**Goal**
Reproduce the records verbatim, starting at the line containing "Open the Intel news thumbnail" and ending at the line containing "tap(479, 632)", with both of those lines included.

**Records for this exercise**
* * *

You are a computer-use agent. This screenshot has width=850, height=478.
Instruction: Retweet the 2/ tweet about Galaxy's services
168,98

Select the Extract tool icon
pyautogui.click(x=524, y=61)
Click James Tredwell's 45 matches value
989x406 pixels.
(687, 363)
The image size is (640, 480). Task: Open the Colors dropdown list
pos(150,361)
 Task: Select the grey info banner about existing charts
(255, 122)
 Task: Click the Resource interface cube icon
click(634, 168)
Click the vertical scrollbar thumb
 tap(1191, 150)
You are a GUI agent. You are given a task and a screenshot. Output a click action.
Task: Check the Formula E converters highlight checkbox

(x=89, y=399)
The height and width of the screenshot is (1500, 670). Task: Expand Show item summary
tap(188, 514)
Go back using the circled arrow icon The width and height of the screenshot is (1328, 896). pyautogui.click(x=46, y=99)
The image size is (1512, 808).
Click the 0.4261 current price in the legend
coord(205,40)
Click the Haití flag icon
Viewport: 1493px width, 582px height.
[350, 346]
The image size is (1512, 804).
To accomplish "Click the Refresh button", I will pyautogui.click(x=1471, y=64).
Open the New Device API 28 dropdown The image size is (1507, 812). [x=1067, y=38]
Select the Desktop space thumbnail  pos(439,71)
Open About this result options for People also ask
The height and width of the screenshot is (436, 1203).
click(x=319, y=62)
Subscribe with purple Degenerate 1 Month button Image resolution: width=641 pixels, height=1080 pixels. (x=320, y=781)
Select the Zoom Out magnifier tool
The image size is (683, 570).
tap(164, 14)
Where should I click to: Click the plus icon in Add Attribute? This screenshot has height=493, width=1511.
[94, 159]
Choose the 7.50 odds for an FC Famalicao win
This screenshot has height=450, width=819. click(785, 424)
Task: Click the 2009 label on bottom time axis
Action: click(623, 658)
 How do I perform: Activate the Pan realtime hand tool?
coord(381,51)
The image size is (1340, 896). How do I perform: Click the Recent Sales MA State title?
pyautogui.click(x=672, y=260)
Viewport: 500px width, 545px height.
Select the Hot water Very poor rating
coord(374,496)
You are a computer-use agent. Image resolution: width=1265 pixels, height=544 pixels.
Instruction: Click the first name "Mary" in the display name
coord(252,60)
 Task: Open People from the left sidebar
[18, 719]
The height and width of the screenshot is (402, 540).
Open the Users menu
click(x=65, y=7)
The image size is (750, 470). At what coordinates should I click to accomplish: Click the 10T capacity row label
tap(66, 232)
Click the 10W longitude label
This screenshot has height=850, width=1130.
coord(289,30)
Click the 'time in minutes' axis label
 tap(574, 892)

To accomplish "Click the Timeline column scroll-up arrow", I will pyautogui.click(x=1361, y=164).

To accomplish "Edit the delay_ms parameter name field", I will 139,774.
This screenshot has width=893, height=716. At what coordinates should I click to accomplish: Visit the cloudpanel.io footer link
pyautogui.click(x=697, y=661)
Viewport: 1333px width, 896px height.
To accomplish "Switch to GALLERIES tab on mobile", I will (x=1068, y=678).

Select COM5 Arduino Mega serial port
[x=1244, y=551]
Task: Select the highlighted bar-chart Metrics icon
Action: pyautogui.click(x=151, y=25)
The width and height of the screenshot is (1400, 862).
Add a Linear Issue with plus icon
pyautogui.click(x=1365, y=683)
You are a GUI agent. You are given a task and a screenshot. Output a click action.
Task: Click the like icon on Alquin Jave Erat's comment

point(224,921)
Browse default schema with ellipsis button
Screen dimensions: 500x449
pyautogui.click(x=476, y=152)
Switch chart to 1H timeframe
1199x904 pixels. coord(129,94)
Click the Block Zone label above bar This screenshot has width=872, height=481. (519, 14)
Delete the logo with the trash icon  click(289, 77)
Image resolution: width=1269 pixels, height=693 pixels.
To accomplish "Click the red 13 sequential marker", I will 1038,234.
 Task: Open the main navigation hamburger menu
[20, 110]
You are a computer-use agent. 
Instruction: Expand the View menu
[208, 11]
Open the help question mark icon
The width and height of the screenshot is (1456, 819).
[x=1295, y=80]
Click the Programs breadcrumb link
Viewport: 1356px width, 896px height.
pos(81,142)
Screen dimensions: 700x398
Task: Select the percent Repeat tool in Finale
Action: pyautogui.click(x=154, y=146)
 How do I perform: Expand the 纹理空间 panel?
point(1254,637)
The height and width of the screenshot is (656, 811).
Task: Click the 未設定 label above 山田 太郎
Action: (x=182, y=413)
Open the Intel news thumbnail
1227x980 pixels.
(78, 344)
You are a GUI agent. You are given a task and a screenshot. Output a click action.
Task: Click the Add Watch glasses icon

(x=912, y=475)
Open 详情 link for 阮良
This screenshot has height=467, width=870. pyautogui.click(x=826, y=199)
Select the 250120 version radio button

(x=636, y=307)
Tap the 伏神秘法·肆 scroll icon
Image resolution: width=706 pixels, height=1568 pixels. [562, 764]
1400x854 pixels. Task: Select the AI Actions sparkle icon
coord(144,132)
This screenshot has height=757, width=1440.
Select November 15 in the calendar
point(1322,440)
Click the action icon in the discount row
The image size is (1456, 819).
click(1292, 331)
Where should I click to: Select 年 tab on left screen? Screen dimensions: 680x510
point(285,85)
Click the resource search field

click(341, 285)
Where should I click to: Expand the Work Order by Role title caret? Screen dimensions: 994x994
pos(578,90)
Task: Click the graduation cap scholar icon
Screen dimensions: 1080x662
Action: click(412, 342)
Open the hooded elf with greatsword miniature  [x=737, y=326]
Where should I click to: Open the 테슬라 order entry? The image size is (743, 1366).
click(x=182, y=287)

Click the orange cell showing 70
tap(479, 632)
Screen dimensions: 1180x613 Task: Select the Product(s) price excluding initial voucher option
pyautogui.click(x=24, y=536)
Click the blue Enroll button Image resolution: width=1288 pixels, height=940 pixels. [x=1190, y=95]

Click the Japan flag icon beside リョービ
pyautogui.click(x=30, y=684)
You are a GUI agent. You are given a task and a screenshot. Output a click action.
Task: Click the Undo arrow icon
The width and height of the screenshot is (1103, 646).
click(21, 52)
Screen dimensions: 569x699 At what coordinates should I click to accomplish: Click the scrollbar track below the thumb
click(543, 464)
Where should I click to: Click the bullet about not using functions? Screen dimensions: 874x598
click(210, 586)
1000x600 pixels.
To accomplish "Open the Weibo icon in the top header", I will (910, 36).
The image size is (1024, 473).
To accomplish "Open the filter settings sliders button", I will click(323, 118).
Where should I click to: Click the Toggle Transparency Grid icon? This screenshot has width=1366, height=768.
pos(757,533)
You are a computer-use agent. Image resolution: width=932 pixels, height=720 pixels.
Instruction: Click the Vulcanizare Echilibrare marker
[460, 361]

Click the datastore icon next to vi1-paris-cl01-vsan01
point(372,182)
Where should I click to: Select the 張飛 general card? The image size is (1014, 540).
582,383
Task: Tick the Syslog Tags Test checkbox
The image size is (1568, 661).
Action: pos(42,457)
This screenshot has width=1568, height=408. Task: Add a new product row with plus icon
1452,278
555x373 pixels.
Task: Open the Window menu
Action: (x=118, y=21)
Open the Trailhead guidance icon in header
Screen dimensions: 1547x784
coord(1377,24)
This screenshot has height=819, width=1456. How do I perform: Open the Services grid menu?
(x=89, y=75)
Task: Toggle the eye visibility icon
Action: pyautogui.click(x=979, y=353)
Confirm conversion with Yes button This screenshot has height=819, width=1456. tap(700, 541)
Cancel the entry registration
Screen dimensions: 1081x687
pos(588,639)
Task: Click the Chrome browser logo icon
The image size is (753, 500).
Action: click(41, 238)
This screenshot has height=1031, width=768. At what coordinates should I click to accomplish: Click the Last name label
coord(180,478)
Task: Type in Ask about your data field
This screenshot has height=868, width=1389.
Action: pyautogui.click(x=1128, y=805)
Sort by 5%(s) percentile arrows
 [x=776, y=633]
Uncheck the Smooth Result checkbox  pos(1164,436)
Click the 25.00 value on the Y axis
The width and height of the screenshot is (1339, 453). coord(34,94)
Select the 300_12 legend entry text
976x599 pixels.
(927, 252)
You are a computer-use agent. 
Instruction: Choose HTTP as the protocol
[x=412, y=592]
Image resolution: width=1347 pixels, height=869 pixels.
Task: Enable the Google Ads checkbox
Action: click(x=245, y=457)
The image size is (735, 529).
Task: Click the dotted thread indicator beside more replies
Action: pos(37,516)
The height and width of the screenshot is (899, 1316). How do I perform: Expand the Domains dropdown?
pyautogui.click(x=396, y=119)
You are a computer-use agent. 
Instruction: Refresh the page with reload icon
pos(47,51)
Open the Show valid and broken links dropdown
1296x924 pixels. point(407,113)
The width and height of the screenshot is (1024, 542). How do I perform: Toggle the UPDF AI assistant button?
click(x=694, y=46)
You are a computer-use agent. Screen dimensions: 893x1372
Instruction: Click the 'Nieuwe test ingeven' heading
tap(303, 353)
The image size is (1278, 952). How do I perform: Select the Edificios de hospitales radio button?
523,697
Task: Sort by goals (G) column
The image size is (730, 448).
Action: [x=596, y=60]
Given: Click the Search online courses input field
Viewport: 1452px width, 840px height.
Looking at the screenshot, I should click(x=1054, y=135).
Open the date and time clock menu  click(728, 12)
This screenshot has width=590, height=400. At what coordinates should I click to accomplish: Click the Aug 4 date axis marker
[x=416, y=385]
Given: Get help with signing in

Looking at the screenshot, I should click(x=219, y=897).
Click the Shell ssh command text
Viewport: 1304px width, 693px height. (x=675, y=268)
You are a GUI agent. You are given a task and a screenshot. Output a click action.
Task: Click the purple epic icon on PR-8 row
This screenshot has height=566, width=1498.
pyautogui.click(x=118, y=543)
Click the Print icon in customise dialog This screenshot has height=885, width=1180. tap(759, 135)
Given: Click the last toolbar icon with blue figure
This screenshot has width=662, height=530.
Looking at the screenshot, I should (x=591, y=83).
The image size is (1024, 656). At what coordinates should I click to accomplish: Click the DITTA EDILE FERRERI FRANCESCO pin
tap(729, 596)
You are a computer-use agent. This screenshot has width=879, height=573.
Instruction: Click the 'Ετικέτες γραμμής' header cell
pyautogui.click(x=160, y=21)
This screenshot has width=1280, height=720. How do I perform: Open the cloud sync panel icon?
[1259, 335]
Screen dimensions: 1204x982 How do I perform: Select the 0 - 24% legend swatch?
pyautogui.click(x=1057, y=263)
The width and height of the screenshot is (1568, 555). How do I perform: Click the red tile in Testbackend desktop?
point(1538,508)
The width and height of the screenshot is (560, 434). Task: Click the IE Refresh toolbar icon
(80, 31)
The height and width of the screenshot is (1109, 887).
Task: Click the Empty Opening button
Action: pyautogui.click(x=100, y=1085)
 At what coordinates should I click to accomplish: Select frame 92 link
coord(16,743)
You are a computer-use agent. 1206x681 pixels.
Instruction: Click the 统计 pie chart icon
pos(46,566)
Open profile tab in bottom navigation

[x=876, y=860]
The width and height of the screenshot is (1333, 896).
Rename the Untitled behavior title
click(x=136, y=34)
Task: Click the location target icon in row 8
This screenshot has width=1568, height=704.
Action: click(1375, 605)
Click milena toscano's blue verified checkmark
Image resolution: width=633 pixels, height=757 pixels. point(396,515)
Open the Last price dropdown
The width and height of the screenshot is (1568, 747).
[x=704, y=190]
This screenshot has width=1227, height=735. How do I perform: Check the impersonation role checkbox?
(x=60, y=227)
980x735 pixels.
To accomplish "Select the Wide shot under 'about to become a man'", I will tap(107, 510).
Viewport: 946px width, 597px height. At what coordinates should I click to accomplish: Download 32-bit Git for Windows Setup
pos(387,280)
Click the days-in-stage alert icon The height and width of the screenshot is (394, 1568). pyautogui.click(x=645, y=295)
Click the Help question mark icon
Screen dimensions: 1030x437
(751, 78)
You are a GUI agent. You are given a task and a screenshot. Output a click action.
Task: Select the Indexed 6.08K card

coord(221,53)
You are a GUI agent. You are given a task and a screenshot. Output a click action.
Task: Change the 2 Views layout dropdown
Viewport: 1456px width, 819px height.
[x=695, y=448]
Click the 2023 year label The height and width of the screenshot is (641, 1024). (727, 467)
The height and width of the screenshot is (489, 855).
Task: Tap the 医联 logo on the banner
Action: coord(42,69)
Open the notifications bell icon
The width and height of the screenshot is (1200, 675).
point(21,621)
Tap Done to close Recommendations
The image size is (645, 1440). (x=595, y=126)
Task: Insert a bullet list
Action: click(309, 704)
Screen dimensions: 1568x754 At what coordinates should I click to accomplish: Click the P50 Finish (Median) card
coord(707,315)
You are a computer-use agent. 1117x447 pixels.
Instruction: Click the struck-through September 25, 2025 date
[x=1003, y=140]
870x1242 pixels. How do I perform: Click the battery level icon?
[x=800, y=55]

* * *

**Result of this task**
Open the Intel news thumbnail
1227x980 pixels.
(78, 344)
You are a GUI agent. You are given a task and a screenshot. Output a click action.
Task: Click the Add Watch glasses icon

(x=912, y=475)
Open 详情 link for 阮良
This screenshot has height=467, width=870. pyautogui.click(x=826, y=199)
Select the 250120 version radio button

(x=636, y=307)
Tap the 伏神秘法·肆 scroll icon
Image resolution: width=706 pixels, height=1568 pixels. [562, 764]
1400x854 pixels. Task: Select the AI Actions sparkle icon
coord(144,132)
This screenshot has height=757, width=1440.
Select November 15 in the calendar
point(1322,440)
Click the action icon in the discount row
The image size is (1456, 819).
click(1292, 331)
Where should I click to: Select 年 tab on left screen? Screen dimensions: 680x510
point(285,85)
Click the resource search field

click(341, 285)
Where should I click to: Expand the Work Order by Role title caret? Screen dimensions: 994x994
pos(578,90)
Task: Click the graduation cap scholar icon
Screen dimensions: 1080x662
Action: click(412, 342)
Open the hooded elf with greatsword miniature  [x=737, y=326]
Where should I click to: Open the 테슬라 order entry? The image size is (743, 1366).
click(x=182, y=287)

Click the orange cell showing 70
tap(479, 632)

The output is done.